Researchers Built Their Own ISP to Fix the Internet– A Decade Later, It’s Still Running
When a major service provider like Amazon or Cloudflare goes offline because of a routing error, as has happened in recent weeks, network engineers have to fix a problem they can’t see. Somewhere in the Internet’s routing system, traffic is being sent to the wrong place—maybe halfway across the world. But studying these failures used to be impossible. You couldn’t experiment with Internet routing without being an Internet service provider (ISP) yourself.
The solution? Build your own testbed ISP.
In 2014, Nick Feamster and his colleagues published “PEERING: An AS for Us“, describing a testbed that let researchers experiment with the Internet’s routing infrastructure for the first time. That work recently received the Test of Time Award from the ACM SIGCOMM Internet Measurement Conference. (The term “AS” in the paper’s title refers to “Autonomous System”, which is a technical term for an independently operated network like an ISP).
The project started under GENI (Global Environment for Network Innovations), an NSF-funded program with an ambitious goal: design a future Internet architecture. GENI built infrastructure to let researchers experiment with networking at scale. The system that eventually became PEERING was called Transit Portal, infrastructure that Feamster and his Ph.D. student Valas Valancius developed at Georgia Tech to give researchers access to interdomain routing.
“The GENI and FIND programs had a vision of letting researchers actually experiment with Internet infrastructure and architectures, not just simulate it,” Feamster said. “I had this idea that it should be possible to experiment with Internet routing on the real Internet. Transit Portal was our way of making that a reality. Actually getting it working—building the control plane, the safety mechanisms, the whole system—was a huge design and implementation lift. Valas really got it off the ground.”

__Data extract__:
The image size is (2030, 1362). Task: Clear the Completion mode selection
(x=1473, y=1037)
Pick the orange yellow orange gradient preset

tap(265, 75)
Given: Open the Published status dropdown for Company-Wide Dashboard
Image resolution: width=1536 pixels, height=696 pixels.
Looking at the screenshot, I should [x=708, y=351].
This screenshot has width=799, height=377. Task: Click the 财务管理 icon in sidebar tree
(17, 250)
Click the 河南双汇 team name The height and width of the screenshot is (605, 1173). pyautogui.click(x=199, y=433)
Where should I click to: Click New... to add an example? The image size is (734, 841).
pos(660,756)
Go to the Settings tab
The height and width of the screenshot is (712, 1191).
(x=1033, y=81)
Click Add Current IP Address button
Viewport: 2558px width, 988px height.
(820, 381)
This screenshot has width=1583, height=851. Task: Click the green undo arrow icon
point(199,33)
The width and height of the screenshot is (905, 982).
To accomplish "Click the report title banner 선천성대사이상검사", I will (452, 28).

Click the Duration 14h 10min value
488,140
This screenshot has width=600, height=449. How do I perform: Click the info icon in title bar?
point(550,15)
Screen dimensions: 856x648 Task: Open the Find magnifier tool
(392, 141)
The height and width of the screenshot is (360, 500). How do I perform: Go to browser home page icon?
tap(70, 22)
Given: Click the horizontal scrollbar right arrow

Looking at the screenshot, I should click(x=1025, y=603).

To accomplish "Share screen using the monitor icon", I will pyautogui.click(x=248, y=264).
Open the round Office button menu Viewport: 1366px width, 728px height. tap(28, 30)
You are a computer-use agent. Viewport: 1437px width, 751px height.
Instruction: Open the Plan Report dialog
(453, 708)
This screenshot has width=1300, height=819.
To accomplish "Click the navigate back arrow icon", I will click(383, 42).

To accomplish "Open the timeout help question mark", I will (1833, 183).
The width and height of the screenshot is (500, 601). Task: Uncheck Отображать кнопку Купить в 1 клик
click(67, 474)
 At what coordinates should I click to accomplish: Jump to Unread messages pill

__Do this__:
In the article about the PEERING testbed, which conference gave the 2014 paper its Test of Time Award?

__Written answer__:
The ACM SIGCOMM Internet Measurement Conference